BGP over TLS (was: Re: "Using Cloud Resources to Dramatically Improve Internet Routing")

Mon Oct 21 20:41:35 UTC 2019

> On Oct 21, 2019, at 4:17 PM, Brandon Martin <lists.nanog at monmotha.net> wrote:
> 
> On 10/21/19 3:37 PM, Jeffrey Haas wrote:
>> BGP over ipsec works fine.  But that said, it's mostly done with pre-shared keys.
> 
> Is anybody actually doing it in practice?

Absolutely.  In the SP sector?  Less clear.

>> The ugly issue of ipsec is that the ecosystem really wants IKE to do the good things people associate with long lived sessions.  I don't even vaguely pretend to be an ipsec/ike expert, but the wrangling over this and router bootstrapping issues generated a lot of heat and a small amount of light in IETF a while back.
> 
> Yes.  ipsec (IP layer) itself isn't too bad.  IKE is a complex mess.  A functional mess, perhaps, but a mess nonetheless.  I'd really like to hear from someone actually qualified on the cryptography side of things to chime in on whether long-lived symmetric keys are even really a problem anymore.  If they're not, just generating a decent "session" key and statically defining an SPI is a lot more straightforward.

I'm not someone qualified, but I'll regurgitate what I've distilled from past conversations with those who are. :-)

Presuming your key is strong enough, it may be infeasible to break it in a time that's of interest to the parties involved.  The primary issue is the usual issue of trying to keep anything secret: eventually disclosure becomes an issue.  And if you have no procedure for periodically updating your keys, it becomes a problem.

The problem is exacerbated by the fact that inter-provider key sharing is a PITA.  If you're having situations where you have to hit this list as a NOC of last resort, now try to imagine a regular cadence of conversations to update your key.  And then deal with the fact that key rotation for TCP-MD5 can be hit or miss.  In practice, this means that if you had someone that knew your keys and was kicked out of your company, they have the ability to do bad stuff.

The ability to more easily update your session keys is one of the big wins for tcp-ao.

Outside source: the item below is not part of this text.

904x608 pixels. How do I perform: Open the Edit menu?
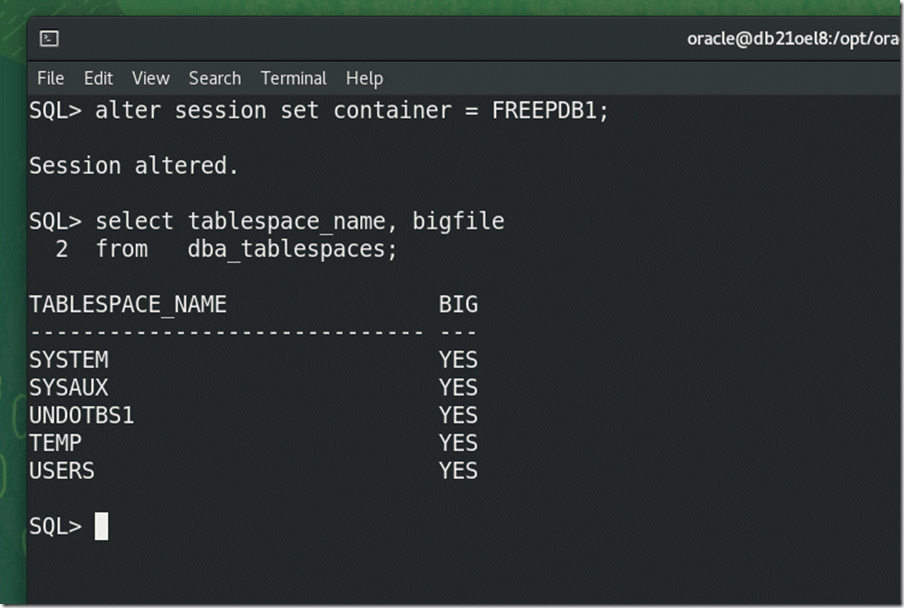pos(98,78)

A lot of the issues behind transport security are mitigated - and this is a point I end up raising to various IETF security reviewers on a regular basis when talking about control plane protocols:
- It's possible to reduce the attack surface by using things like GTSM.  You've acquired the key somehow?  Great - now get packets to that link.
- Similarly, protecting the link itself through things like MACSEC is a way to reduce the attack surface.
- What are the actual attacks they can do?  For BGP, knocking over the session is often the goal.  The necessary man in the middle for an active hijack if you can insert yourself into the conversation is absolutely doable... but you're better off just hijacking a router through another compromise and then simply injecting bad routing data.

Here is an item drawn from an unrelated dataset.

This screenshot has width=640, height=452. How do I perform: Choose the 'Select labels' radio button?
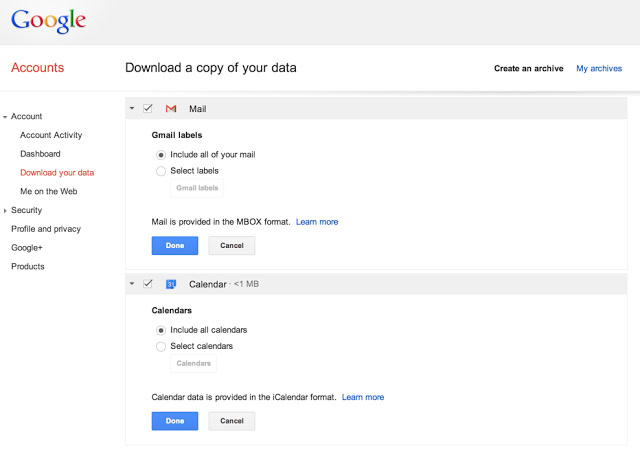[x=161, y=171]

Where much of this puts us is iBGP is of far more interest to an active attacker.  Protection of internal routing infrastructure, including firewalls that are properly configured, again can help here.  And this becomes even more tasty if you're in an environment making use of SDN-ish stuff.

> 
> OSPFv3 hopefully taught people some lessons with its initial lack of built-in authentication.  "Just use ipsec".

This one, IMNSHO, can be blamed on specific IETF religion at the time.  The fallouts around this are one of my more favored examples of "this needed operational review".
> 
>> And if you have a rather scaled out router, imagine the cpu melting that goes with a cold startup scenario where you have to get all of those IKE sessions up to start up your BGP.  Now think what that does to your restart time. 
> 
> Indeed, though I've seen a trend toward putting rather hefty CPUs on the control planes of "real" routers, nowadays, which I guess is welcome.  It doesn't really contribute much to the overall cost of something that can push 100s of Gbps in hardware, anyway.

Believe me, implementors are happy to have some extra cycles available.  However, too many target platforms are either still under-powered or have operational requirements that push them toward slower CPUs.  

And even for large enough platforms, security computation can eat every spare cycle you have.  Generally, a conversation with crypto experts will eventually devolve to "key lengths/cipher is now considered weak, use the next one" - which is shorthand for saying "if you have available cpu, you're not using strong enough crypto". :-)

-- Jeff